We were paddling along, admiring the wonderful foliage—one forest seeming, as it were, to rise up out of the top of another, the lowest being higher and thicker than any forest in northern regions—when suddenly a huge black monster was seen swimming rapidly towards us.

“An alligator!” exclaimed McRitchie. “He’ll make mince-meat of us in a moment. My gun—quick, quick!”

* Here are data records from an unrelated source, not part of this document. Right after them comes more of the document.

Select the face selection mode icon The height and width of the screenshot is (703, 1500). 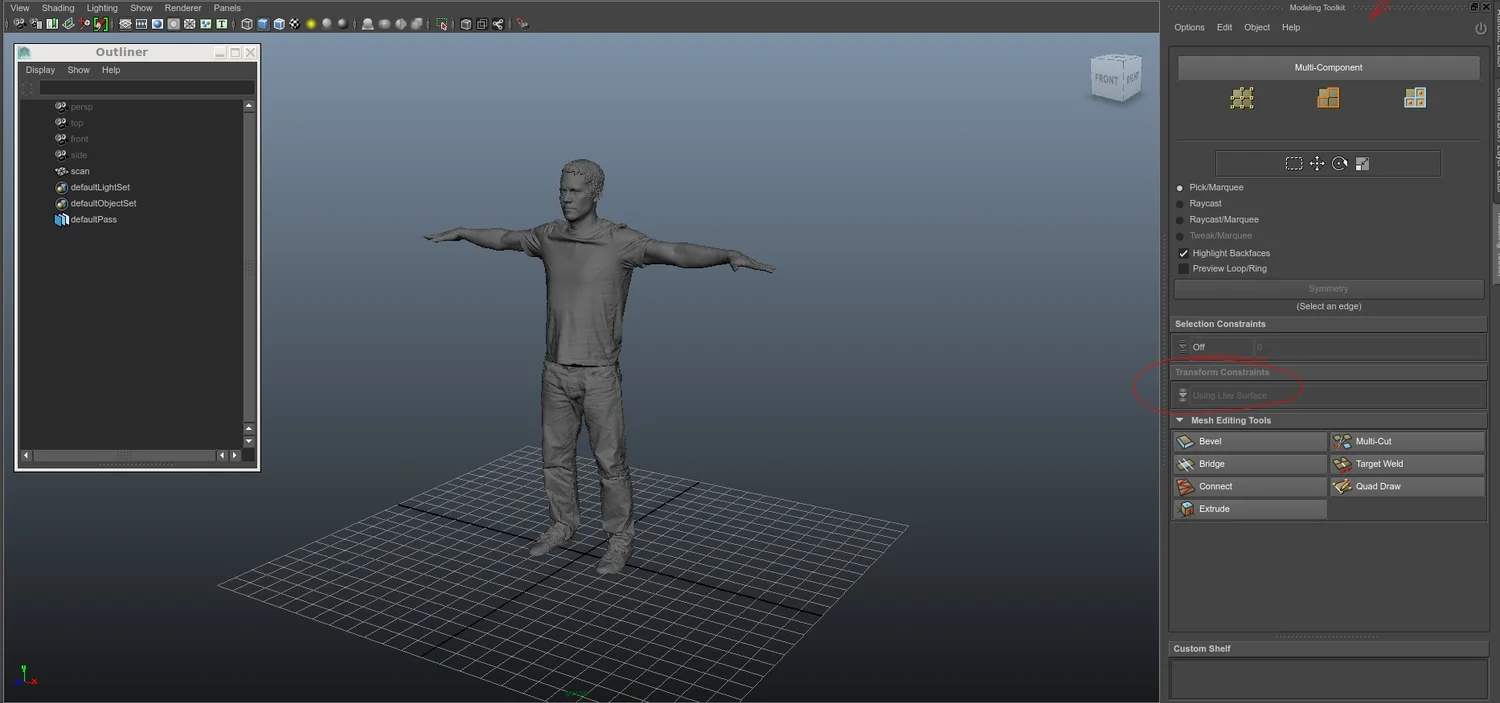(x=1415, y=97)
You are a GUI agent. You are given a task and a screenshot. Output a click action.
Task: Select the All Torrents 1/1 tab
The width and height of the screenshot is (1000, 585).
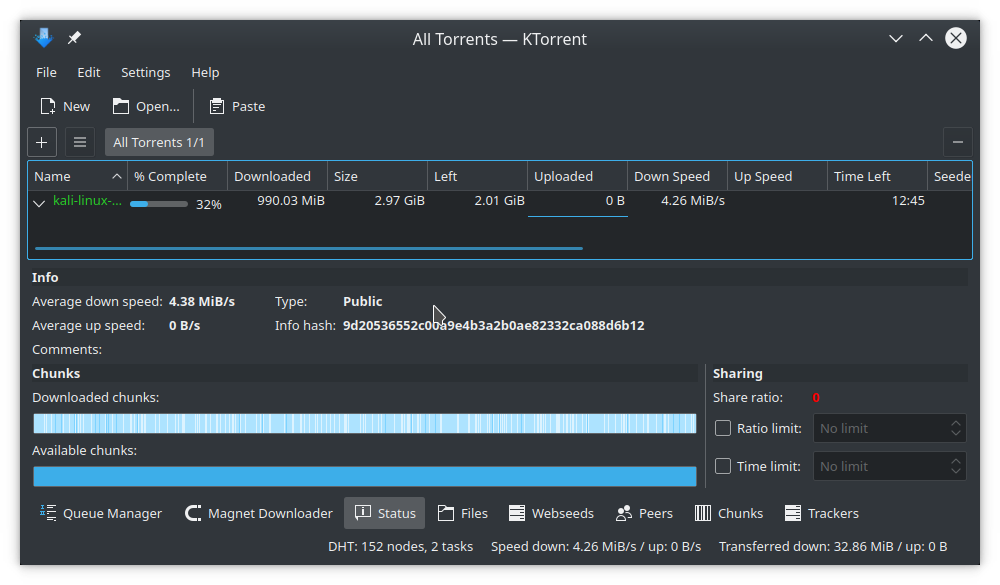pos(159,142)
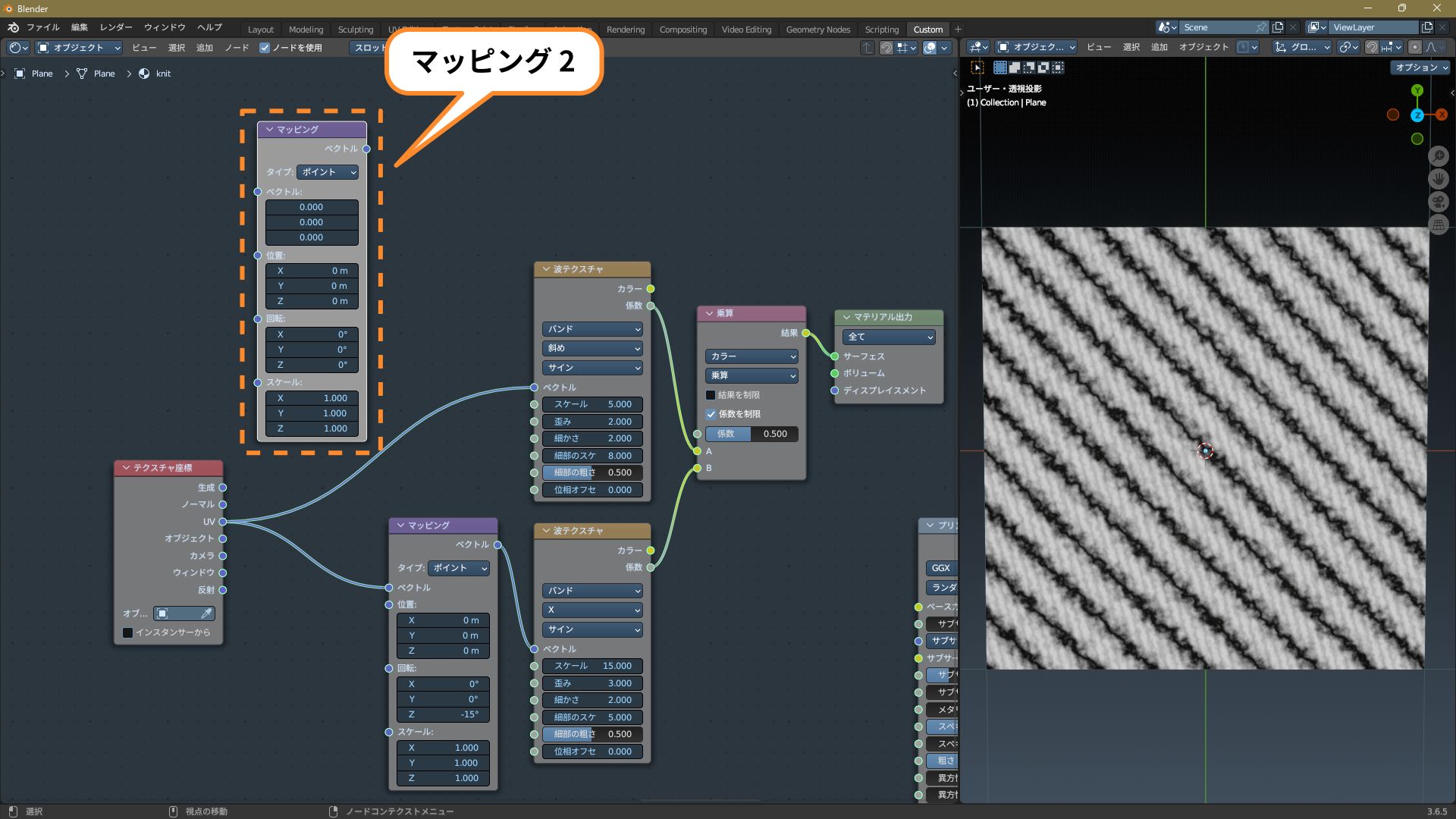Open the 斜め direction dropdown in wave texture

592,348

I was handing him his gun when one of our native boatmen, laughing at our fright, made signs that there was no danger, and seizing a piece of drift-wood floating by, adroitly threw it across its mouth. The vast jaw of the monster came crashing down on it. There they stuck, and the native assured us, through Pedro, that he was now quite harmless. McRitchie took a steady aim at the creature’s eye, while a native stood ready with a coil of ropes to throw over it directly it was killed, or it would have sunk, I fancy, out of sight in an instant. McRitchie’s bullet took immediate effect, and we soon had the creature hauled up on the nearest bank, where our medico had the opportunity of anatomically examining him at his leisure. While he was thus employed, Gerard and I agreed that it would be a good opportunity to prepare dinner, assisted by Pedro. The natives preferred sleeping in their canoe. While we were engaged over our fish, I on a sudden looked up, and saw a huge animal of the tiger species stealing catlike towards the doctor, attracted probably by the carcass of the alligator. The creature seemed at that moment about to make its fatal spring. I had my gun providentially by my side. I shrieked out to the doctor to be on his guard, and at the same moment raised my weapon to my shoulder to fire. He had the large knife with which he had been cutting up the alligator in his hand. Resting on my knee, I fired, and though I did not flatter myself that I was a good shot, happily hit the animal on the head. He fell backwards, stunned but not dead; and the doctor, rushing forward with his knife, deprived the creature of existence, thanking me in the same breath for the service I had rendered him.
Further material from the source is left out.